> _PASSAGE_
My experience: Designers tend to be pretty liberal. Product managers and other managers tend to be moderate (tend to be Biden and Buttigieg fans). Salespeople tend to be extremely conservative. Support is kind of all over the place. Engineers tend to be either diehard socialists or (and this is the minority) libertarian.


"diehard" seems like a stretch when you consider how much support there tends to be for unionisation (and most of us could get by on way less than we make, so it's not like we don't have to power to take some stands)... Lot of social democrats in my neck of the woods for sure but in US terms it'd be way more Warren than Sanders, and she is absolutely not a socialist from what I can see.


You’re totally right.

I meant socialist in the same way that Bernie Sanders seems to use it, which I have trouble distinguishing from Warren’s states policies. (I do agree that the traditional definition of word applies to neither Warren’s or Sanders’ policies for the most part. Except for the health insurance industry, where the proposal is nationalization.)

I should have said social democrat. Indeed, now that I think about it, few engineers would label themselves socialist. I don’t, though I am a Warren/Sanders supporter.


Left-wing views tend to be highly agreeable views and there's almost no discomfort or backlash in expressing them. IMO, it starts at the top with CEOS who do things like banning firearms sales after a mass shooting for huge PR gain, and propagates throughout the company.

Oh and if multiple execs call a meeting and were almost tearing up over an election loss (Google), I highly doubt i'd be comfortable even mentioning my political views, so the stats probably fail to mention people lying about their political views to avoid trouble.


You can just look at political donations from employees at these companies. Tech skews heavily Democrat.


In principle I agree with your point but imho our current president is an exception to that rule.

How often does a self-confessed sexual abuser get elected president?

And the sad thing is that comment of mine is not even slander - it’s a statement of fact, since the “Grab ‘em by the pussy” comment === admitting to being sexually abusive.

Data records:
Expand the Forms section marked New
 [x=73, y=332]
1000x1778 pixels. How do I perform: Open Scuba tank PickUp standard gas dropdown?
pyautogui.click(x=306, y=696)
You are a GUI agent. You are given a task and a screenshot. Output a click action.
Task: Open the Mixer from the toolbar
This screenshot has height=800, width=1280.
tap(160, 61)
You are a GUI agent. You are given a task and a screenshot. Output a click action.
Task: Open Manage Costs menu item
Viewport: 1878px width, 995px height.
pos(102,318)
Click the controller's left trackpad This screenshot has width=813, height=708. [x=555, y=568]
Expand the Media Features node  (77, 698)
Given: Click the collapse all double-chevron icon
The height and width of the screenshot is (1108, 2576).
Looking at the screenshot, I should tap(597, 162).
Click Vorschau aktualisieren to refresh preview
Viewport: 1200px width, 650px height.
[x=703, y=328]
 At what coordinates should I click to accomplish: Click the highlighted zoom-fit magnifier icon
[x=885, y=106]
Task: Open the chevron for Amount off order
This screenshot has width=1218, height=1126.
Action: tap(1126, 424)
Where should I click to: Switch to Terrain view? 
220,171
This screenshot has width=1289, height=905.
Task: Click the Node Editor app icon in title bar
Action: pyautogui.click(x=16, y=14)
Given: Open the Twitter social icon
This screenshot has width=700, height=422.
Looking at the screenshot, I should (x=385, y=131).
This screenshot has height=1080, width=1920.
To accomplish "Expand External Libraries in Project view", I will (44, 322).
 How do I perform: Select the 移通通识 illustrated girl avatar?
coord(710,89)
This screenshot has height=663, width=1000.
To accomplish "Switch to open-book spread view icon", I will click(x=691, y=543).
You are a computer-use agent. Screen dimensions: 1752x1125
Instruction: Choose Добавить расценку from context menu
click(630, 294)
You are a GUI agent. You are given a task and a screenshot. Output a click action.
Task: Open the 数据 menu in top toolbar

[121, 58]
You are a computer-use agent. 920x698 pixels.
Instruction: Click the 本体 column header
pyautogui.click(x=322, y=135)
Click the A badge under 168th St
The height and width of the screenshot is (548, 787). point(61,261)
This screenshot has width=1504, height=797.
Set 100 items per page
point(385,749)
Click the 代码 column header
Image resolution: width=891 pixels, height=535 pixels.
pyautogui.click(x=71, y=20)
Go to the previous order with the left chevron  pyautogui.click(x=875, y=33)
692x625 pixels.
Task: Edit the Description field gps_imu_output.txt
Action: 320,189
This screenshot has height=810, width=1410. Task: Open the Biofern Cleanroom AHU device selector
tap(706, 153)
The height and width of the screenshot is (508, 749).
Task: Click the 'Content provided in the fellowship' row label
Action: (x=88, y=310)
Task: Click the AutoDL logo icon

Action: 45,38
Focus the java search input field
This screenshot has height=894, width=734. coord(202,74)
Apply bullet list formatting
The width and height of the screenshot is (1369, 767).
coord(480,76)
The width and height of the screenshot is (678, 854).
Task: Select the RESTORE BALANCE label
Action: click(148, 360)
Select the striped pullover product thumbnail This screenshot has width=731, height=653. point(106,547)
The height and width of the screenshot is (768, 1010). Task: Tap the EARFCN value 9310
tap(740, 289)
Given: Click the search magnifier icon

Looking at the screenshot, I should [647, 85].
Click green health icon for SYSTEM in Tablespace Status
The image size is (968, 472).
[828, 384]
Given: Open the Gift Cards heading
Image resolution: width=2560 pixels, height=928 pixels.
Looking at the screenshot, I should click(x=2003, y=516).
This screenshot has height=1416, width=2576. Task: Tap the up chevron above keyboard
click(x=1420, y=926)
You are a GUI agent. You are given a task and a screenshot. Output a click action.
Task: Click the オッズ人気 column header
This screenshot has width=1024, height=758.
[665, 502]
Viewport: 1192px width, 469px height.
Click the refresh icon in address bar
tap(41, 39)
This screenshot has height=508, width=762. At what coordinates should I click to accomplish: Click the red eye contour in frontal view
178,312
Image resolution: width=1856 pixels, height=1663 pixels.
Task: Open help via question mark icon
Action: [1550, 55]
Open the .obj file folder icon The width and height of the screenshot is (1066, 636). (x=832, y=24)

> _PROBLEMS TO SOLVE_
[a] Copy the discussion thread above word for word, from "Oh and if multiple" up to and including "skews heavily Democrat.".
[b] Summarize the discussion thread in two sentences.

> _SOLUTIONS BY TASK_
[a]
Oh and if multiple execs call a meeting and were almost tearing up over an election loss (Google), I highly doubt i'd be comfortable even mentioning my political views, so the stats probably fail to mention people lying about their political views to avoid trouble.


You can just look at political donations from employees at these companies. Tech skews heavily Democrat.

[b] One commenter describes designers at tech companies as liberal, managers as moderate, salespeople as very conservative, and engineers as mostly socialist with a libertarian minority. After another commenter objects to the word "diehard," that commenter agrees "social democrat" would have been more accurate, and others argue that left-wing views are easy to voice at these companies and that employee political donations skew heavily Democrat.